Andrés Cruciani of Toho Publishing over here, and we are nearing the end of a major edit of Ross Boone's The Blind Step Boldly. Thought I might use today's blog to show just what it is we do when we edit—shown by the edits we actually made on a paragraph.


The Blind Step Boldly is a fantasy novel about a boy and a girl on a quest to save their drowning world. In the following graf (as all the cool editors call paragraphs), the main character Tobei meets the eyes of Beastoad—a strange, frog-like man. When making eye contact, Tobei has a power that allows him to see others' memories.


Tobei met his eyes with intense compassion and striving to connect behind the confusion on his face, but he only saw one image this time. It was the prominent thought that came in the wake of all the rejection of the people, and of his brothers, and of the Overbearon, and the desertion of his mother.

Here are the edits I made. If you want to see the final graf, just jump to the end of the list.


1) Ambiguous pronoun: It's unclear who that first "his" was referring to, so I changed it to Beastoad's.


2) Awkward construction: "Tobei met his eyes ... and striving to connect ..." The "and" here creates some awkwardness, so we cut the "and".
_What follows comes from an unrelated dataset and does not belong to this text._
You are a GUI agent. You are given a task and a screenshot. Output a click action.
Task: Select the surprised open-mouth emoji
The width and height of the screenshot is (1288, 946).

3) Redundancy & ambiguity: "... striving to connect behind the confusion on his face ..." First, there's another ambiguous pronoun (whose confusion? Tobei's or Beastoad's?). Second, "confusion on his face" seems slightly redundant. Where else would the confusion be expressed. So, we cut "on his face".


4) Telling instead of showing: The whole line, "It was the prominent thought ..." is a lot of explication. And, frankly, in the very next graf we're going to see the memory, so we don't need to be told beforehand what the memory is about. The sentence is also quite long and the phrase "in the wake of all the rejection of the people" is a bit wordy and difficult to decipher. So, very simply, we cut.


And here's what we have after the edits:

Tobei met Beastoad's eyes with intense compassion, striving to connect behind the man's confusion, but he only saw one image this time.

Note how much more concise this new graf is. And note how much less is explicitly being told. From two sentences, we dwindle down to a sharper ONE. This is what we here at Toho Publishing do: we get at the essence!